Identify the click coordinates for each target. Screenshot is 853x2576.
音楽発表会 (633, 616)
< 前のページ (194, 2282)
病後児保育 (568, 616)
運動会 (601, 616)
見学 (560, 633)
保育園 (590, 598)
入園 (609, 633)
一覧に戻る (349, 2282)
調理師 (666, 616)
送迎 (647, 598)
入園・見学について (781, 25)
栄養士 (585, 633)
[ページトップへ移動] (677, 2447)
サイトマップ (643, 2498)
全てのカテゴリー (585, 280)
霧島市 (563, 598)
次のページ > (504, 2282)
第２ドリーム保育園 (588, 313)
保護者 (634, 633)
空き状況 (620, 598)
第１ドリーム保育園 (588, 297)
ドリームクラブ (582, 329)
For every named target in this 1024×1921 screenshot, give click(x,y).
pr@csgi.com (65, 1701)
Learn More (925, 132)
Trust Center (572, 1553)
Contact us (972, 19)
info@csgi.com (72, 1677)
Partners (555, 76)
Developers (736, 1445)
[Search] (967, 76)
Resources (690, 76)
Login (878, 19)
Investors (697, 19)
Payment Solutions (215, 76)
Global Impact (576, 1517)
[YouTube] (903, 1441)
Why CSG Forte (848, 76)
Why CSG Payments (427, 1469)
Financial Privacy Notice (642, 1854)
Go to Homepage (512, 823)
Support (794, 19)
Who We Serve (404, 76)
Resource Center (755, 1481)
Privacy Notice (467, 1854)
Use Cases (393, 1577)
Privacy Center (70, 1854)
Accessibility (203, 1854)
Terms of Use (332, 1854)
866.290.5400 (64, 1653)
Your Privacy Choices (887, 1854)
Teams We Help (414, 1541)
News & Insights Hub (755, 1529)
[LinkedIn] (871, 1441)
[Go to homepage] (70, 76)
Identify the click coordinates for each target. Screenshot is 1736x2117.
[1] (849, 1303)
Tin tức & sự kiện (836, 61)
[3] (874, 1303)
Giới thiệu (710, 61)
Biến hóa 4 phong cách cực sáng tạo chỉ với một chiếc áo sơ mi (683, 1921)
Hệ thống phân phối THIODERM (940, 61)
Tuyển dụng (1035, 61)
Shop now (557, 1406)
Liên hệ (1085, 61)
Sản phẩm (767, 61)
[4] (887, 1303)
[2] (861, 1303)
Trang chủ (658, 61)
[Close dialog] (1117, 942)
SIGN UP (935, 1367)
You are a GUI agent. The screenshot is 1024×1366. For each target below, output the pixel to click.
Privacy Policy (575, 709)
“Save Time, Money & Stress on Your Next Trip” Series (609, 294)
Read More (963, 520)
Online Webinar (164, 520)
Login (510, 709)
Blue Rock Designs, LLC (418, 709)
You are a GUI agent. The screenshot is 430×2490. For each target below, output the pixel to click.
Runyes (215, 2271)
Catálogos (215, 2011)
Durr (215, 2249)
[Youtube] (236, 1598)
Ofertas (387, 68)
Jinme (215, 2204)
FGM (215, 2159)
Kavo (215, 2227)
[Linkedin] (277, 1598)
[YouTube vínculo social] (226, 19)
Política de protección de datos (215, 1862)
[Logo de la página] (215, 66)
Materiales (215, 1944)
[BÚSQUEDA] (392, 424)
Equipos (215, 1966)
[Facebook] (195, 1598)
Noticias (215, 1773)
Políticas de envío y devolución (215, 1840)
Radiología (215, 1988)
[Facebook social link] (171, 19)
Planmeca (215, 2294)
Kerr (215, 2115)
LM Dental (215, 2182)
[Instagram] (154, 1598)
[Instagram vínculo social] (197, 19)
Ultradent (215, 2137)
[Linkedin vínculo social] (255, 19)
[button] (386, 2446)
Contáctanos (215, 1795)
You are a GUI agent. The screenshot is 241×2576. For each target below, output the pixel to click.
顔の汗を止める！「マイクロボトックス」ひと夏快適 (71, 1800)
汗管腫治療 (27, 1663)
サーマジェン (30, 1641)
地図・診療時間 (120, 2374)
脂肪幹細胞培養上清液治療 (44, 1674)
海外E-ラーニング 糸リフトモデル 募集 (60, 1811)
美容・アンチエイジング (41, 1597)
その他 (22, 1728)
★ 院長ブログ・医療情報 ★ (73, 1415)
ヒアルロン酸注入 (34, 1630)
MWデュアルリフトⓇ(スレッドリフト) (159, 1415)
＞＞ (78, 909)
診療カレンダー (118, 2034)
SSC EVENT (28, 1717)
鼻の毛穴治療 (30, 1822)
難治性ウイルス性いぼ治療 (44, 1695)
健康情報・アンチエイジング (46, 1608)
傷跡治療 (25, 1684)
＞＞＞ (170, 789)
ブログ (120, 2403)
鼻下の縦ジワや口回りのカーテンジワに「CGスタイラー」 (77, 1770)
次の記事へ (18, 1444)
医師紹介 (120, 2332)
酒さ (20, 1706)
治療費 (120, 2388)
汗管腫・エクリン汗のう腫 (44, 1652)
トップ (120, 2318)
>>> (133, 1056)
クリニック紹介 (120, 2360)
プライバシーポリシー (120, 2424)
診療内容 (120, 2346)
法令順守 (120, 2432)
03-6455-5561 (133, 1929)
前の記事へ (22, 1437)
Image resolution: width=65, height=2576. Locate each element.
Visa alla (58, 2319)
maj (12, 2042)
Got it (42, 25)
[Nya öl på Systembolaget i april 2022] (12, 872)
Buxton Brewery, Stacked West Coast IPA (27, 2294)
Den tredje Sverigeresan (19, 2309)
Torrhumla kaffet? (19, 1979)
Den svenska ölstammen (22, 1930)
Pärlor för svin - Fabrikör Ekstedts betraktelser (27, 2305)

____

REQUIRED WORK: Extract the lines of the preceding material that run from the line with "[2] (861, 1303)" through the line with "Series (609, 294)", inclusive, reproducing them exactly and adding nothing.

OUTPUT FOR THIS TASK:
[2] (861, 1303)
Trang chủ (658, 61)
[Close dialog] (1117, 942)
SIGN UP (935, 1367)
You are a GUI agent. The screenshot is 1024×1366. For each target below, output the pixel to click.
Privacy Policy (575, 709)
“Save Time, Money & Stress on Your Next Trip” Series (609, 294)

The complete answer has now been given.